LA “BONDIFICATION” DEI MIGLIORI DIVIDENDI

Negli anni precedenti si è diffusa per esempio una teoria -quella della “bondification” che resta valida anche oggi e che ho suggerito in passato a qualche amico che mi chiedeva consiglio. Vale a dire acquistare soltanto una volta l’anno titoli azionari selezionati sulla base di A) una cedola in arrivo particolarmente ricca e B) di prospettive decenti per il futuro dell’azienda cui si riferiscono. Molto meglio se: C) si tratta di titoli a limitata volatilità. Poco dopo incassare la cedola e attendere che il prezzo del medesimo titolo azionario che ha pagato la cedola recuperi almeno il valore d’acquisto (cosa che a volte è immediata). A quel punto vendere il titolo azionario e non pensarci più fino all’anno successivo, rimanendo con ciò al sicuro da eventuali scossoni dei mercati e con la liquidità in mano (teoricamente pronta per nuove avventure). Dal momento che la cedola in taluni casi supera di molto il rendimento dei titoli obbligazionari o dei titoli di Stato (quelli americani), l’operazione è lucrosa e a bassa rischiosità (almeno quest’anno lo è stata).

MA ESISTONO ANCORA TITOLI CHE VAL LA PENA DI COMPERARE

Ma tutti gli altri (nonché i gestori di patrimoni) movimentano molto di più le risorse investite e continuano a chiedersi oggi se alle attuali quotazioni è ancora consigliabile in generale restare sui titoli azionari.

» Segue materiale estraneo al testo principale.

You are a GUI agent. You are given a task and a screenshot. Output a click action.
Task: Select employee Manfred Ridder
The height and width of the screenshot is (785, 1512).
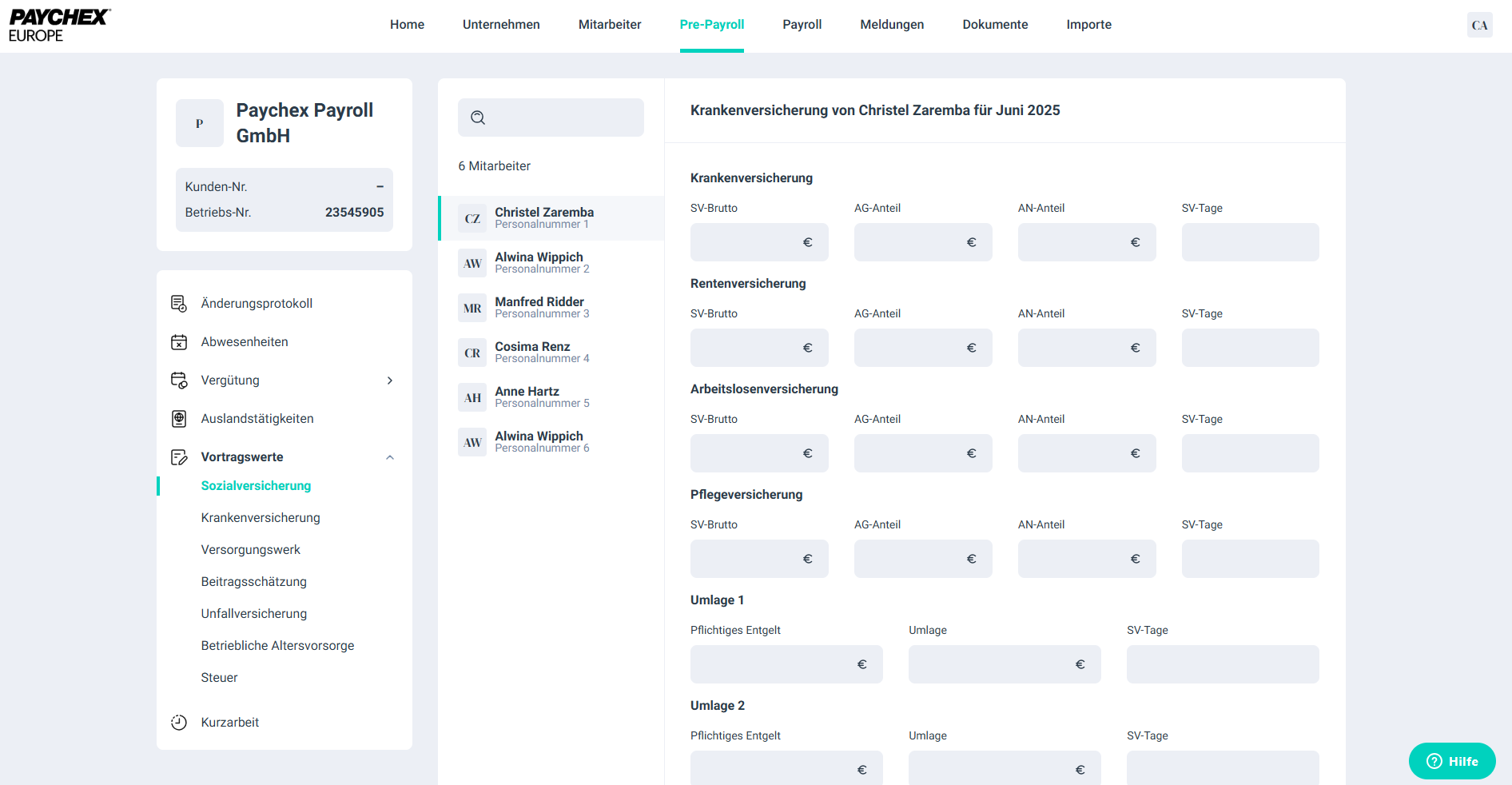pos(539,307)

E la risposta, in molti casi, è ancora positiva, soprattutto se teniamo conto di quella parte di titoli azionari della “old economy” che offrono prospettive comunque interessanti e ottima redditività: per esempio i grandi gruppi bancari e assicurativi (a dire il vero soprattutto quelli d’oltreoceano) che spesso quotano in borsa una capitalizzazione inferiore ai mezzi propri contabili e che, per vari motivi, offrono dividendi molto elevati. Se dunque associamo la prospettiva di buoni rendimenti, possibili rivalutazioni e bassa rischiosità ecco che, con un’economia (in generale nel mondo ma in particolare in America) che non accenna ancora a flettere, restano investimenti decisamente migliori della media.

Nel grafico qui sotto riportato ad esempio si può leggere qual è stato il calo dei prezzi delle quotazioni delle principali banche europee dal 2009 ad oggi:


Ovviamente questo vale quasi soltanto per i titoli più liquidi, quelli quotati nelle principali borse del mondo e quelli relativi alle imprese, banche, assicurazioni o gruppi finanziari più grandi di tutti. Tutti gli altri potrebbero risultare appetibili prede di future concentrazioni di settore oppure semplici vittime della globalizzazione. Meglio starne alla larga, dunque, quando il contesto generale appare più incerto.

ATTENTI ALLE IMPRESE INNOVATIVE

Un capitolo a parte è costituito invece dai titoli azionari cosiddetti “digitali” cioè che devono il loro “appeal” all’economia digitale, alle nuove tecnologie o a forme intelligenti di “sharing economy” (a partire da Google e Facebook, che offrono buona parte dei loro servizi gratuitamente ma che in realtà offrono un’ottima redditività). Le loro quotazioni (intese come multipli dei rendimenti offerti) sono indubbiamente più elevate della media e la scommessa è basata sulla validità delle aspettative di loro ulteriore espansione: se le aspettative di espansione del business eccedono la realtà risulteranno in una perdita del valore di borsa e viceversa. E poiché le borse riflettono oggi valutazioni in media decisamente elevate, non è così agevole riuscire a selezionare un pacchetto di titoli di questo genere evitando il rischio di incorrere in pesanti perdite.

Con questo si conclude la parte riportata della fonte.